Attention: Cette note est destinée exclusivement à la seule de mes lectrices que je n'ai pas encore eue (elle se reconnaitra).

Les autres lecteurs, anciennes amantes, mâles visiteurs, ne doivent pas se considérer comme éconduits, mais trouveront peu d'intérêt à ce texte, qui n'a pas été écrit pour eux.

A toi, donc, que j'ai connue dans de si étranges circonstances.

Etranges, mais tellement banales, en vérité, le hasard des rencontres sur le réseau, cette curieuse manière de se séduire sans jamais prendre le risque de s'engager.

Sans jamais se voir, ni se toucher, se sentir communier en âme et en paroles, par la seule magie des mots qui se forment sur l'écran et qui touchent exactement ce qu'on n'aurait su mieux exprimer.

Eprouver que quelqu'un enfin, quelque part, est en mesure de comprendre toute l'intimité de son sentiment.

Partager l'émotion, lire ces mots, et en les lisant, les entendre en murmure qui répondent au murmure de son être alors que la communication se mue en communion.

Et puis, un jour, peut-être, se voir, se rencontrer.

A toi, donc, si unique que je ne t'ai jamais eue, parce qu'il ne faut pas, parce qu'une vision, un contact réduirait cette fusion si ténue, ce tissu si diaphane en une navrante et triste banalité, et que l'embrasement des sens et l'exultation des corps éteindrait la lueur des esprits intimement noués.
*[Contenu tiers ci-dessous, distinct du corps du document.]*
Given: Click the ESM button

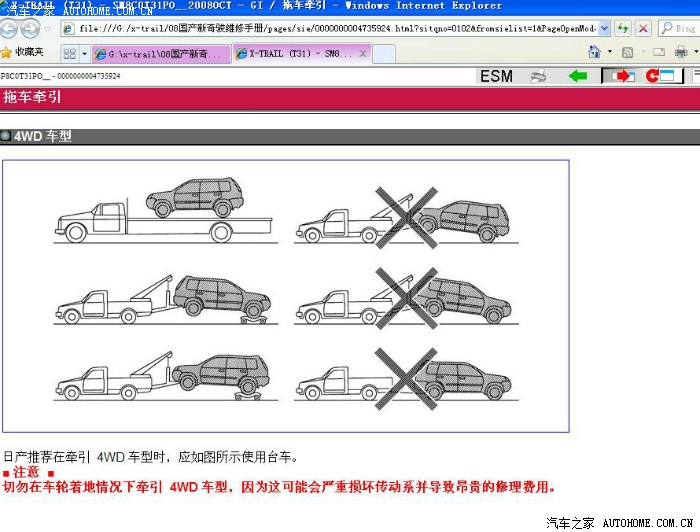Looking at the screenshot, I should (496, 76).
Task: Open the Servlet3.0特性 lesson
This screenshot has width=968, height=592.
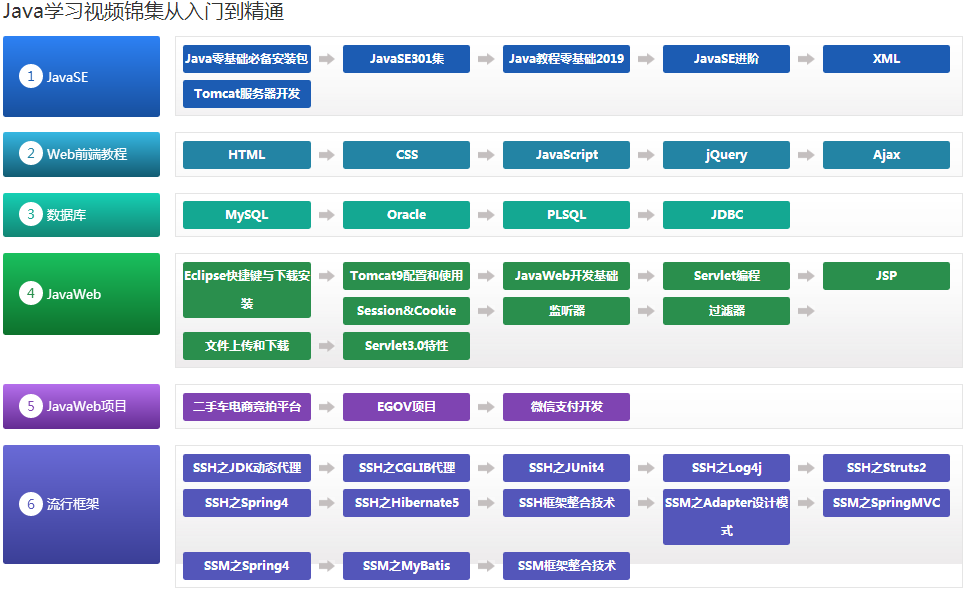Action: 406,346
Comme le fameux chat, dans la boîte, qui ne pouvait être observé que sous peine d'être tué, cette relation qui te rend si unique doit à tout prix demeurer abstraite, détachée des corps et des sens, de l'odeur du café et de la cigarette, du bruit du moteur de l'autobus qui passe.

Je veux te garder comme un rêve vivant, comme le plus vivace de mes souvenir, un souvenir qui se ravive et se renouvelle chaque jour.

Attends, ne coupe pas, je crois qu'ils viennent de marquer un but.